The development of a nurse care coaching program has been a major contributing factor to the success of BVCN. “Coaches are available for members who want a more involved medical practitioner with the time to help them understand their care management plan, navigate the system, and set health goals. The coach role is pivotal to ensure patients are equipped with the knowledge and resources they need to live healthy lives outside of the walls of our medical facilities.”

Patients direct the level at which the coaches are involved, with varying intensities of engagement ranging from in-person meetings in the home to frequent telephone check-ins or periodic receipt of educational information. Nurse coaches can also serve as patient advocates, using their connections with the medical community within BVCN to help best coordinate care and get patients access to care.

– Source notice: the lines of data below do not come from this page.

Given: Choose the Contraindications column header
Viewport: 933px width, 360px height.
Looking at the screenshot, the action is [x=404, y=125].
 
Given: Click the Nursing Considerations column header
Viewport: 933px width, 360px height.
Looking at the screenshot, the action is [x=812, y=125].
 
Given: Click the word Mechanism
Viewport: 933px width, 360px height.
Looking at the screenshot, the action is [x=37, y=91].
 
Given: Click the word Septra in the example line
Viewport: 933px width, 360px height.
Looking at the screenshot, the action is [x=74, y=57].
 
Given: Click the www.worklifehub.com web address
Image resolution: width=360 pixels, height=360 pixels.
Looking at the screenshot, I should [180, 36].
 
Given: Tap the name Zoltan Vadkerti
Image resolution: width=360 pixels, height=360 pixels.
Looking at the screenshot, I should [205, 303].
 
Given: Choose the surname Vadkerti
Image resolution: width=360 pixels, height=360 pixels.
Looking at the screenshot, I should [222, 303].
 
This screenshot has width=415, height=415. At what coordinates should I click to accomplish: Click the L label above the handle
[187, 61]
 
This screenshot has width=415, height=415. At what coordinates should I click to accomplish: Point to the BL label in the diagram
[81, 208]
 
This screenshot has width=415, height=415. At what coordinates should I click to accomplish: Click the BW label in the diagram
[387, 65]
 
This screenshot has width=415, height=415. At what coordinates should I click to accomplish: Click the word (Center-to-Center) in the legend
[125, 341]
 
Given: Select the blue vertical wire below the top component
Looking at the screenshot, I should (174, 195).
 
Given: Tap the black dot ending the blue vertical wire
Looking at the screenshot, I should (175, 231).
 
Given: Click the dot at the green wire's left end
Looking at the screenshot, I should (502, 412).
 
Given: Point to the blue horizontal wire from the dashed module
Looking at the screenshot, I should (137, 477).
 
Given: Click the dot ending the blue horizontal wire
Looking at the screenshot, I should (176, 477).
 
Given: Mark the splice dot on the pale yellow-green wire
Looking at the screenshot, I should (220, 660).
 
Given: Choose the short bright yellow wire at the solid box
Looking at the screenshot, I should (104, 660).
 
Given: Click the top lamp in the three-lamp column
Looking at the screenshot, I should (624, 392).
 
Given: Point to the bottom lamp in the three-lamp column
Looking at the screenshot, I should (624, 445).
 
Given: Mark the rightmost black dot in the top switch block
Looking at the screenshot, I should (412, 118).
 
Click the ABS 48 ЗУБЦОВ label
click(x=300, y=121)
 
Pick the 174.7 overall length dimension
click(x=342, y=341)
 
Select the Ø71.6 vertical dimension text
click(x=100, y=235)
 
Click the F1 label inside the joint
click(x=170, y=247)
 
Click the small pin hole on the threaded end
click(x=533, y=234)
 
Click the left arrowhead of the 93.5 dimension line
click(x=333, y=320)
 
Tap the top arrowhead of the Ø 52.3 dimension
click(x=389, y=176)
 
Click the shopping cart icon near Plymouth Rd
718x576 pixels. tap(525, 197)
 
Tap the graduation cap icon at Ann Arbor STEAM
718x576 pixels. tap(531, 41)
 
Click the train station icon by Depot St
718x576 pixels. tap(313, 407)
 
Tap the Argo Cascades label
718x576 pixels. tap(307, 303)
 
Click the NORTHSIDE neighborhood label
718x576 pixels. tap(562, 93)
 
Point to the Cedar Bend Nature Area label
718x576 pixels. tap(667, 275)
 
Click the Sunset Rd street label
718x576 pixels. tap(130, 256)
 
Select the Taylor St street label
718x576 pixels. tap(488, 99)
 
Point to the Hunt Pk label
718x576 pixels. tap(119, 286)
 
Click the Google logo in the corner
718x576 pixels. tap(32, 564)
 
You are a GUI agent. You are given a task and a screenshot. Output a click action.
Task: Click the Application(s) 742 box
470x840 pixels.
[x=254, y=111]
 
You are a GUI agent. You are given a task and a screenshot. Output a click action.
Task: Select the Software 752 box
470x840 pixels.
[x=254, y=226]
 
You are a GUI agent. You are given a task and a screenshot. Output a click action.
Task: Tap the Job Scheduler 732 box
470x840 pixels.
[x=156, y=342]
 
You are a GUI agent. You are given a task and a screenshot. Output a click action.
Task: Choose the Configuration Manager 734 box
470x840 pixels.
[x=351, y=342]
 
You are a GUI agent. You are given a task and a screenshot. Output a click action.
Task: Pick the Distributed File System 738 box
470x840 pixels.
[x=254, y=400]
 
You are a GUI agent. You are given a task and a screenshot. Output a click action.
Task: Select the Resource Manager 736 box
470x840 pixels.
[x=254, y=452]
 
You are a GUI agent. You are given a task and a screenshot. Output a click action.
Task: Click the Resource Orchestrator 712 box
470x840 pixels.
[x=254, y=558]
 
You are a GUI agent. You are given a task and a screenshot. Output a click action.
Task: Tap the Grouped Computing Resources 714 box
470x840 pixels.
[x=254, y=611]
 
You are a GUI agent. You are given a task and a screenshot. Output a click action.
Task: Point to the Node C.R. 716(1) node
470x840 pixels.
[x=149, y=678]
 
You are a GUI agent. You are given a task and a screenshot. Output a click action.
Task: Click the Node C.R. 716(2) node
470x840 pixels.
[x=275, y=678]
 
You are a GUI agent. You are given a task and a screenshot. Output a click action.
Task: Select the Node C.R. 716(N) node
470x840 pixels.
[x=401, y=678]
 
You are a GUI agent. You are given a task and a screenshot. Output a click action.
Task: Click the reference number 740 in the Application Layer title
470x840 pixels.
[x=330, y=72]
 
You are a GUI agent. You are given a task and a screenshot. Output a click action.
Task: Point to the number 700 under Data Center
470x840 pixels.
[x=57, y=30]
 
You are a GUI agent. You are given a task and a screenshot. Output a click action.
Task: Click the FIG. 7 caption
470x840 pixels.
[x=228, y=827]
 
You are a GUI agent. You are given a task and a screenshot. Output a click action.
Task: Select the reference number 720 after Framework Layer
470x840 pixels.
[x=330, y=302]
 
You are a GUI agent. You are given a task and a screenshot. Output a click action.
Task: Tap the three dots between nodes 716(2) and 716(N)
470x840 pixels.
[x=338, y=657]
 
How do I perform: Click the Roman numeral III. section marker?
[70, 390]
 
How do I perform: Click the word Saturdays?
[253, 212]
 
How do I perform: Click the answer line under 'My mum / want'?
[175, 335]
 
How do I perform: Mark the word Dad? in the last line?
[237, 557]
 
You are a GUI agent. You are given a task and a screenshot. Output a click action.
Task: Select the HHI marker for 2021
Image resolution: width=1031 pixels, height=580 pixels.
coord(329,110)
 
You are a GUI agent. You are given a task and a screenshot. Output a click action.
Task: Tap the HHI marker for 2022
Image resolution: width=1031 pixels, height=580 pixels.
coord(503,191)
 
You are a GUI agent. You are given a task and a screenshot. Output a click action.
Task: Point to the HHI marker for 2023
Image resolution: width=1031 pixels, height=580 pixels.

As an example, a member with worsening kidney disease needed consultation from a specializing nutritionalist in order to prevent the disease from progressing to the point of requiring dialysis. At the time, partly because the reimbursement system was not set up to consider the entire spectrum of care in the progression of kidney disease together with the local providers, a kidney nutritionalist was only available if the patient was already undergoing dialysis treatments. Through a collaborative process, the coach, in partnership with the BVCN medical advisory committee, was able to negotiate access to a nephrology practice’s nutritionalist to prevent the patient from needing dialysis.

Prior to the development of BVCN, BVSD had difficulty with simple tasks like determining where to go for care, because no central local provider repository existed. They’d often go the Benefits Department requesting assistance. Now the BVCN website features an interactive provider directory that patients can use to find providers by name, location, and services to help them identify their options.

Despite dozens of advancements in improving the effectiveness of care coordination, including the development of the provider directory and the nurse care coaches, BVCN providers still struggle with communicating essential patient information to all appropriate providers. One contributing factor is that it’s not always clear who should be communicated with, as it’s not currently required for members to designate a primary care physician or a medical home. Having this key piece of information on their health insurance member card, for example, could help BVCN providers coordinate patient care by ensuring the right information gets to the right provider at the right time. Moving into 2014, BVCN hopes that a solution to identifying where information should go will be reached and all patients will consistently receive the integrated and coordinated care they envision.